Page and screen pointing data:
----

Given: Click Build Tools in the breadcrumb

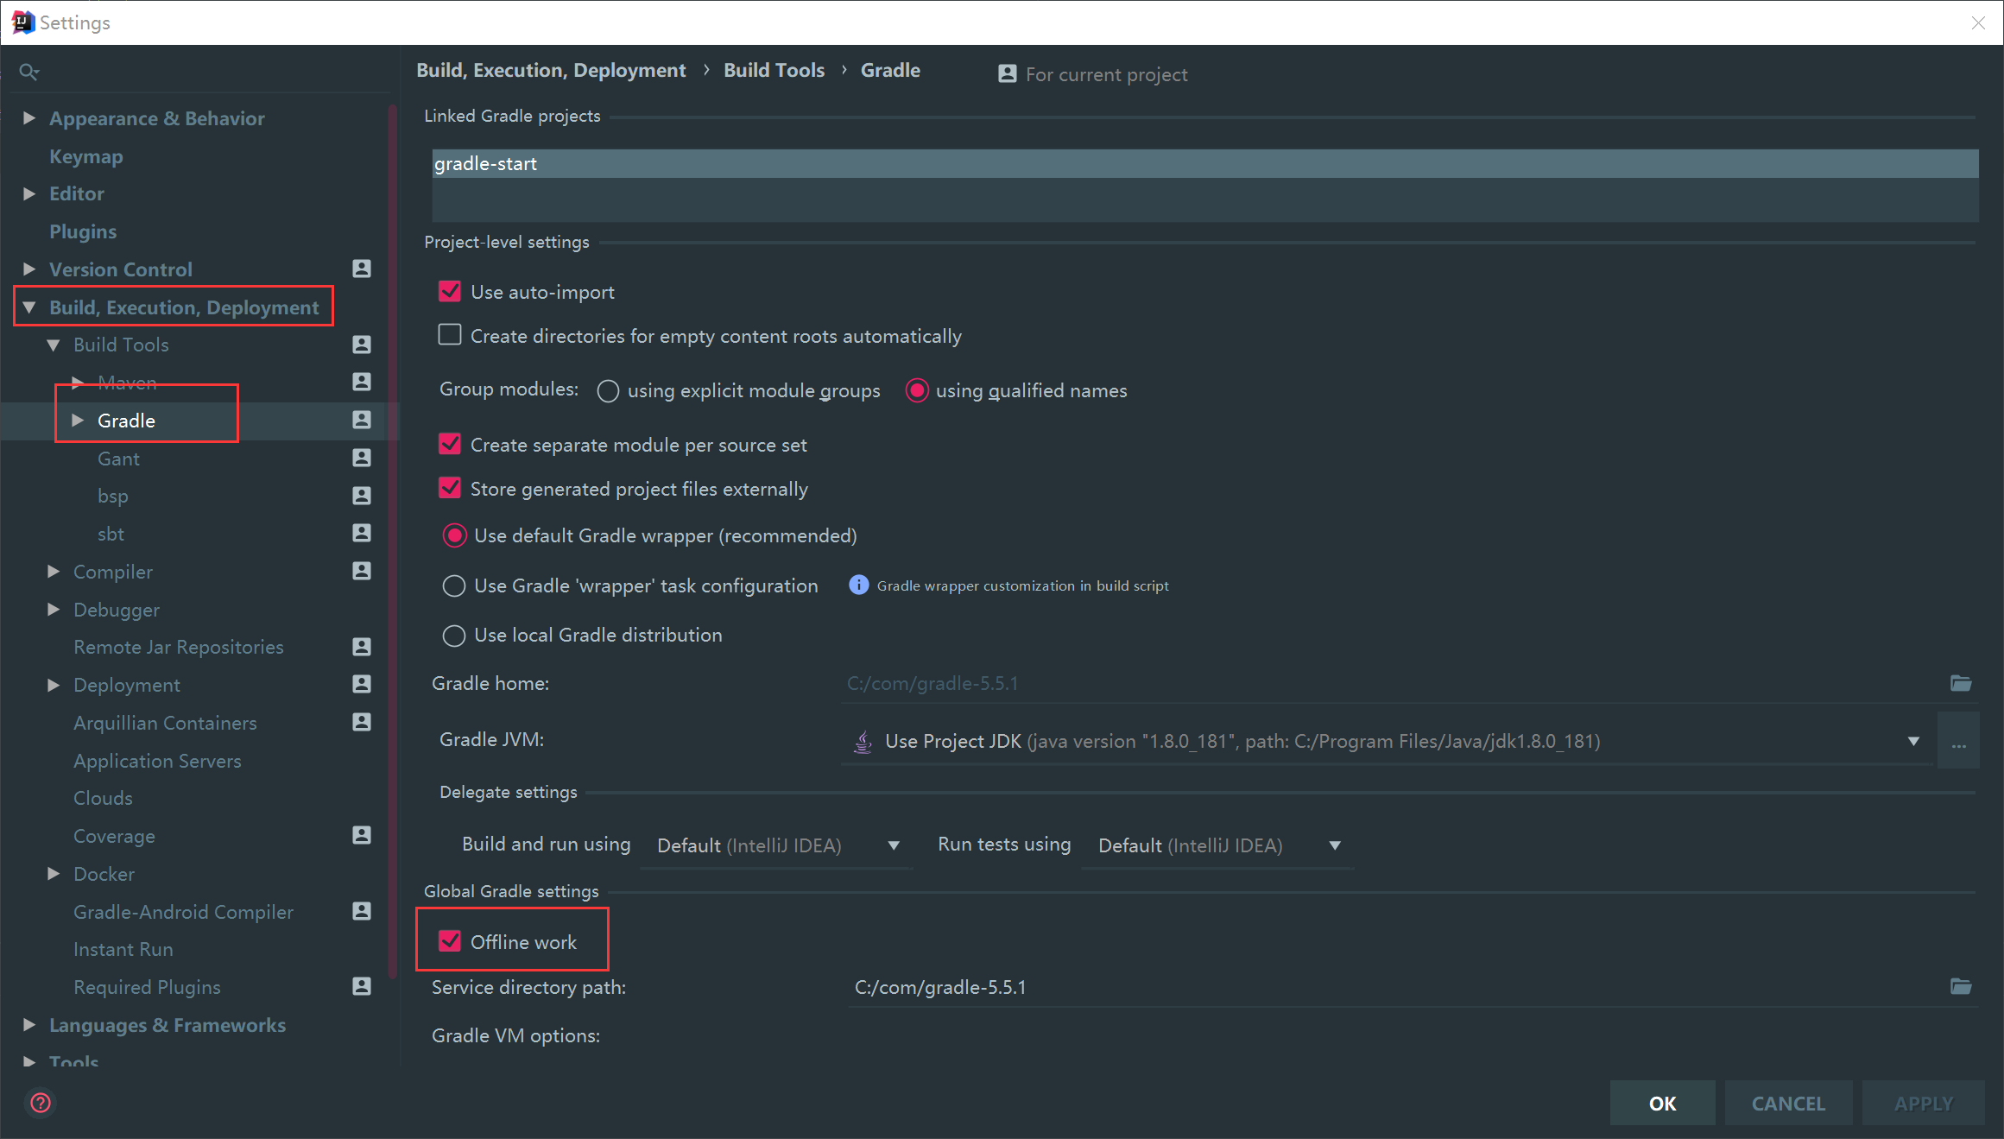Looking at the screenshot, I should (774, 71).
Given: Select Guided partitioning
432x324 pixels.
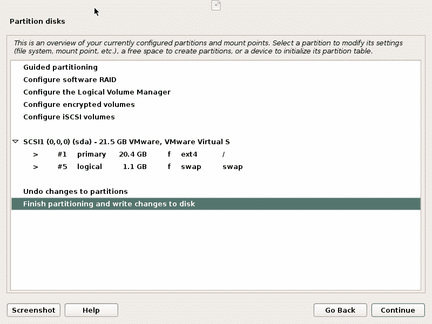Looking at the screenshot, I should click(60, 68).
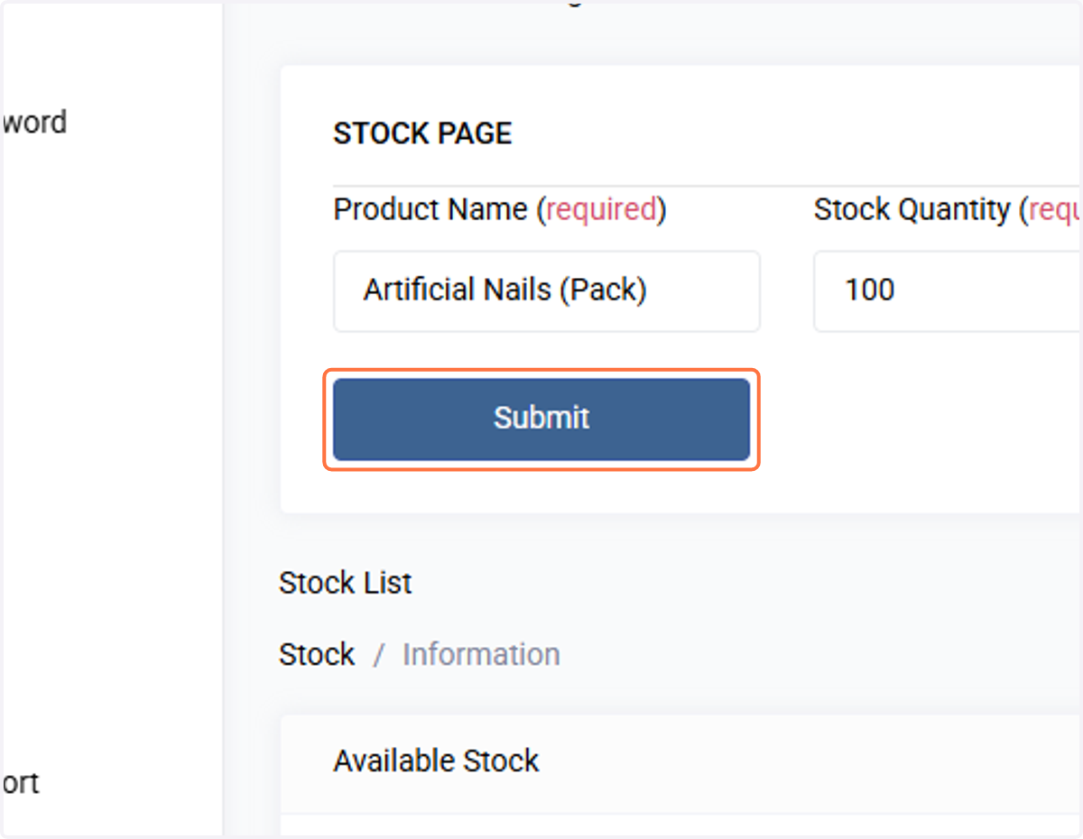Image resolution: width=1083 pixels, height=839 pixels.
Task: Focus the Product Name input field
Action: (547, 291)

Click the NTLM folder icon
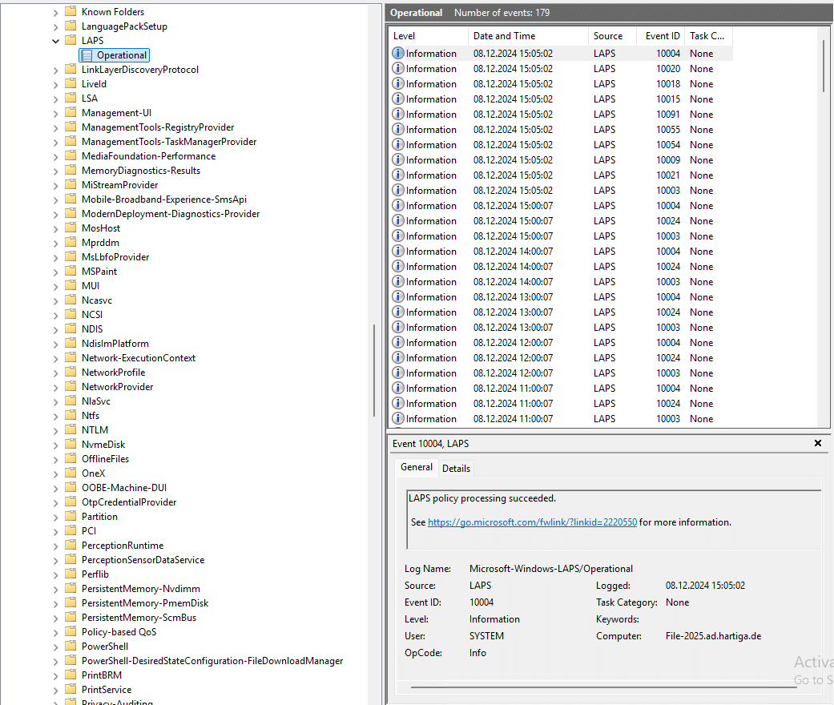[x=71, y=429]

----

◆ **SET PROBLEM**: Rewrite every row above, changing "Given" to "Instruction" and keeping everything else the same. Omit the pictures from your answer.

◆ **RESPONSE FOR THIS EXERCISE**:
Instruction: Click Build Tools in the breadcrumb

Looking at the screenshot, I should (774, 71).
Instruction: Select Guided partitioning
432x324 pixels.
Looking at the screenshot, I should click(60, 68).
Image resolution: width=1083 pixels, height=839 pixels.
Task: Focus the Product Name input field
Action: (547, 291)

Click the NTLM folder icon
[x=71, y=429]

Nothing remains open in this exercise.